▸ **Page extract**:
What is liveness detection and how does it work?

Liveness detection is a technology that determines whether someone is a real person – not an artificial construct, a picture, or a prerecorded video. 

There are two main ways to achieve that.

Active challenges (explicit checks)

The system asks the user to perform simple tasks to prevent the use of a prerecorded video. 

  • Facial expressions. Blinking, smiling, making certain grimaces, etc. If someone does exactly what is asked, this means they likely aren’t fake.
  • Head pose challenges. Turning to a certain direction, raising or lowering one’s head. A prerecorded video or a picture probably won’t be able to correctly fit the perspective.
  • Gaze and focus tasks. Following an object on screen or steadily looking at something. With eye tracking, it is possible to determine whether it is a real person paying attention.

These challenges can and should be combined, as just one is rarely enough to confidently detect advanced GenAI. For example, an app might ask a user to smile then turn their head from right to left. All the while, the system will verify it via a real-time face tracking. Moreover, a good practice is to randomize such challenges to make it harder to prepare prerecorded responses.

▸ **Available data**:

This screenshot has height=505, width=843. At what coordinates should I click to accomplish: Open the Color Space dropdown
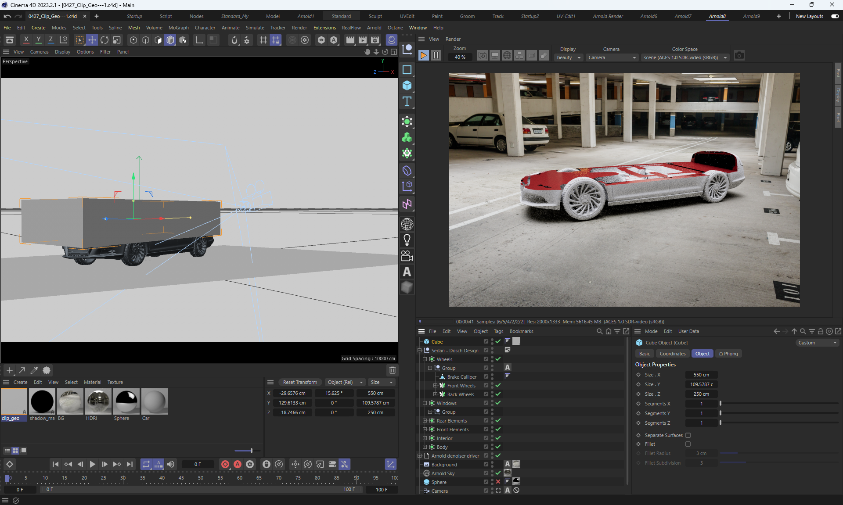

▸ **Exercise**:
Resume the liveness detection text, starting right after its last sentence. The data have nothing to do with the liveness detection text.

▸ **Task answer**:
The more unpredictable and random challenges your app gives, the better. At a certain point, spoofing becomes nearly impossible as the number of potential combinations gets astronomical. Moreover, the liveness detection systems analyze each frame and raise red flags whenever there is an error (e.g. the person didn’t blink or smile when prompted). Even the most advanced deepfakes have a hard time meeting such a challenge.

Active approach works well, but it introduces a degree of friction that users might find annoying.

Passive detection (implicit checks)

Passive liveness detection doesn’t require people to perform any specific actions. The system analyzes the minute details of the appearance to distinguish an actual person from a deepfake or a video.

  • Micro-movements & blinking. Most people’s faces aren’t perfectly still. The expression changes slightly, eyes blink, head changes its angle… Generated copies can’t mimic all that, and liveness check algorithms pick it up.
  • Pulse detection. When a heart beats, a person’s skin tone changes slightly, following the flow of oxygenated blood. Real person’s skin tone, that is, because even deepfakes don’t have such a high level of detail. Specially trained neural networks can detect these changes, however, and ensure that they aren’t being fooled.
  • 3D lighting and reflections. Some solutions (e.g. Banuba’s) can shine colored lights on a person’s face and judge whether it’s real by the reflections on the skin and in the eyes. Apple’s FaceID also uses a similar principle, projecting infrared light patterns to determine depth and liveness.
  • Texture and artifact analysis. Cameras have imperfections that affect the pictures and videos they take. They only get more noticeable when said pictures and videos are reproduced (e.g. printed or played on another screen). Such artifacts can be detected with a frame-by-frame analysis.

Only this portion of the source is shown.